I am learning pandas, and have come across a super easy problem, but not sure how to solve it. I have a dataframe with 2 columns. One column is categorical with three levels i.e. the values are non-unique, and one column is quantitative. For example,
df = pd.DataFrame({"X": list("AAABBC"), "Y": range(6)})
I want to sum each value in the Y
column according to each unique-value in the X
column. I.e. I should obtain a dataframe with 2 columns; one column being the unique values in X
i.e. ["A","B","C"]
and the other column being the summed values in Y corresponding to each level in X i.e.[3,7,5]
.
This is obviously quite a basic thing to do, but I have tried googling and I couldn’t find the answer, so it’s quite frustrating.

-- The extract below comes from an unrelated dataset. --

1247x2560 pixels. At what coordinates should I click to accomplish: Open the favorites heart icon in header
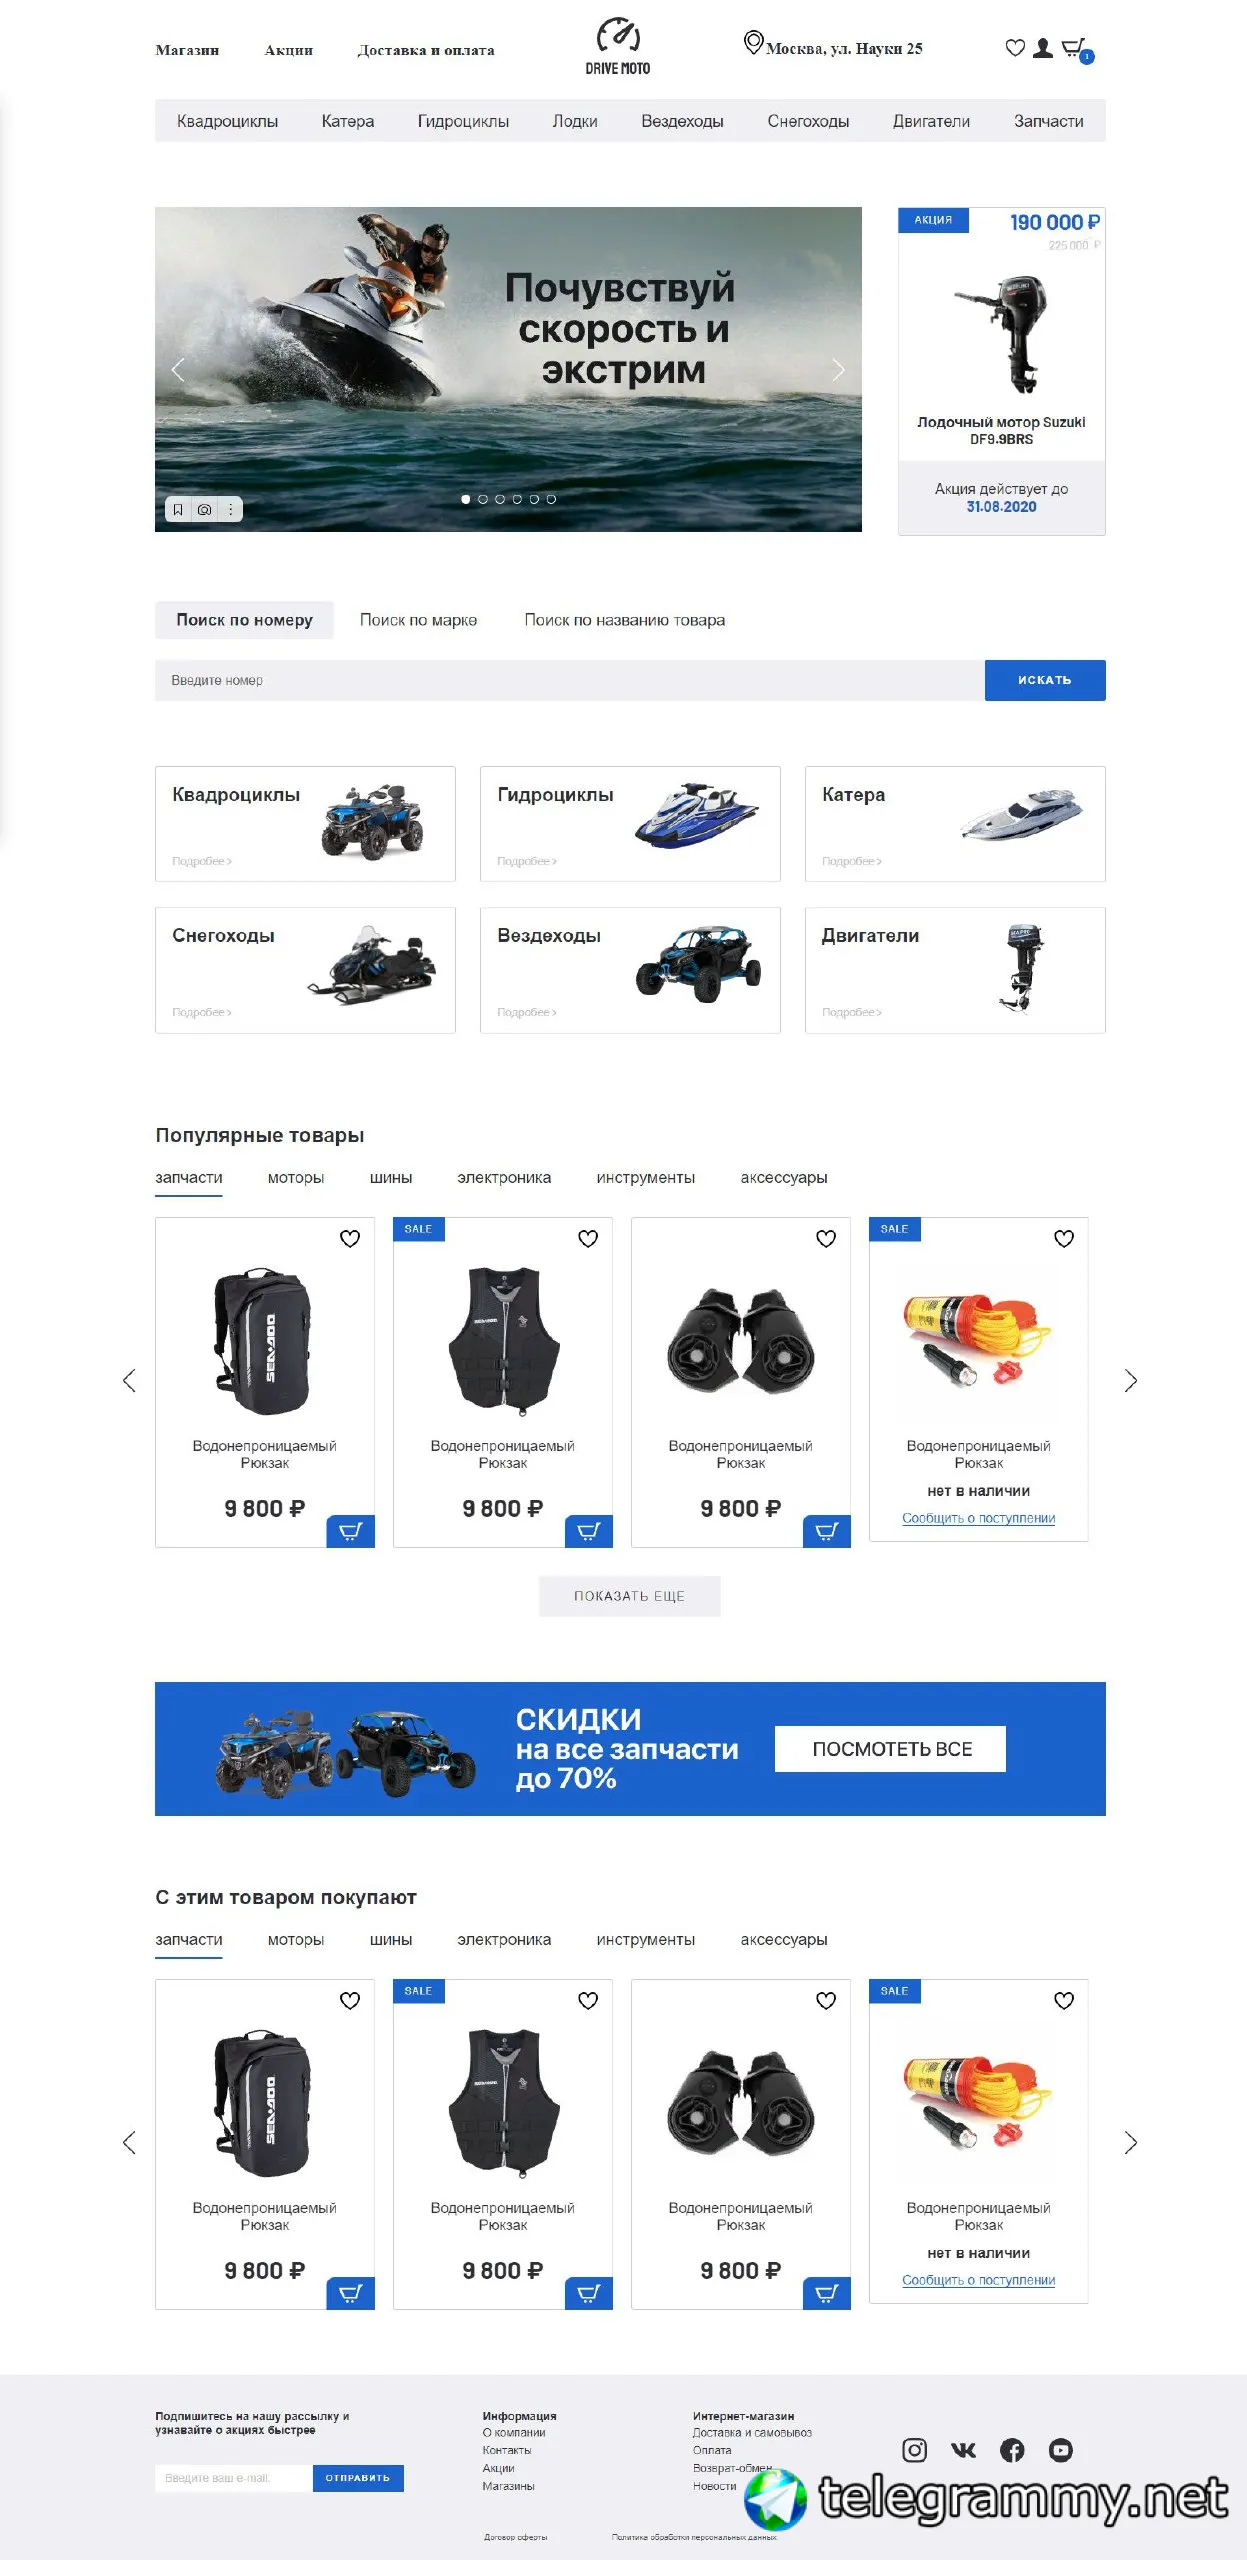pyautogui.click(x=1015, y=48)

I think the answer should be quite simply, probably a one-liner, but I just don’t know the command. I am quite new to pandas, so please go easy 🙂
>Solution :
You are looking for the .groupby
method. Relevant docs:
- https://pandas.pydata.org/pandas-docs/stable/user_guide/groupby.html
- https://pandas.pydata.org/pandas-docs/stable/reference/api/pandas.DataFrame.groupby.html
Usage example:
import pandas as pd
df = pd.DataFrame({"X": list("AAABBC"), "Y": range(6)})
df_by_x = df.groupby("X").sum()
print(df_by_x)
Result:
Y
X
A 3
B 7
C 5
As I’m sure you can imagine, there are many many other things you can do with grouping in Pandas. There are a handful of different ways to solve the problem you proposed here, although the "one obvious way to do it" would be the .sum()

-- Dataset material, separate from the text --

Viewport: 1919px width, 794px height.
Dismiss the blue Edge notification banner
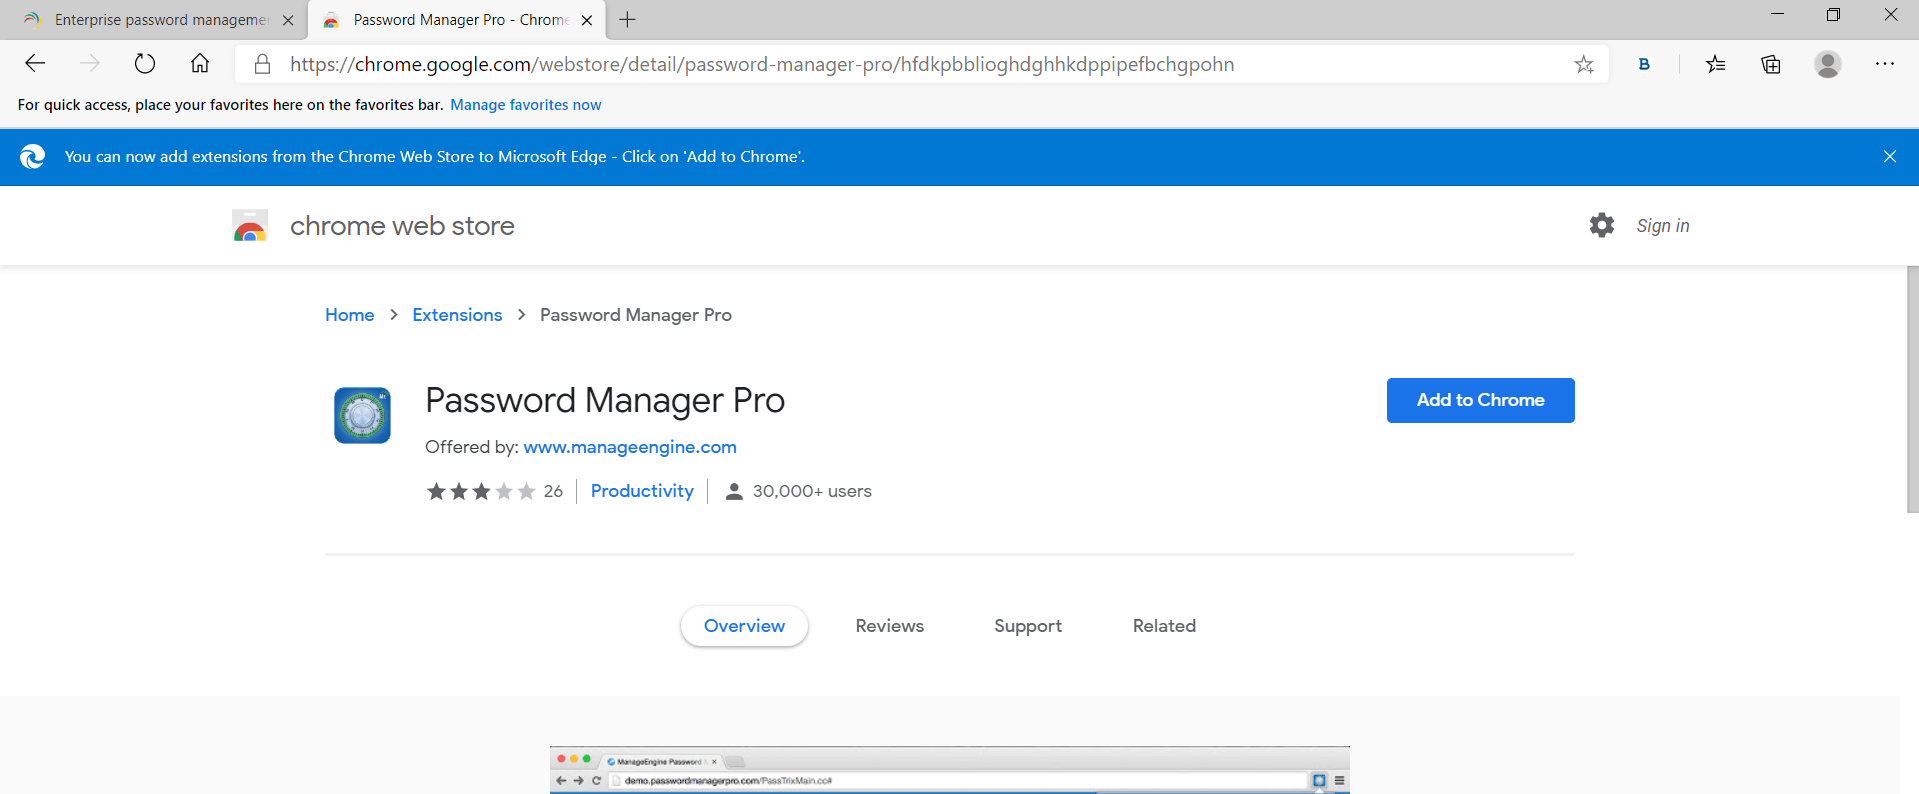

method as above. However, it might be a useful learning exercise to work through some of the other ways you might accomplish the same task.
Another related search term for this operation is "split-apply-combine", but that was somewhat of a short-lived trend in terminology (mostly confined to R users), while "group by" is a long-standing term inherited from SQL.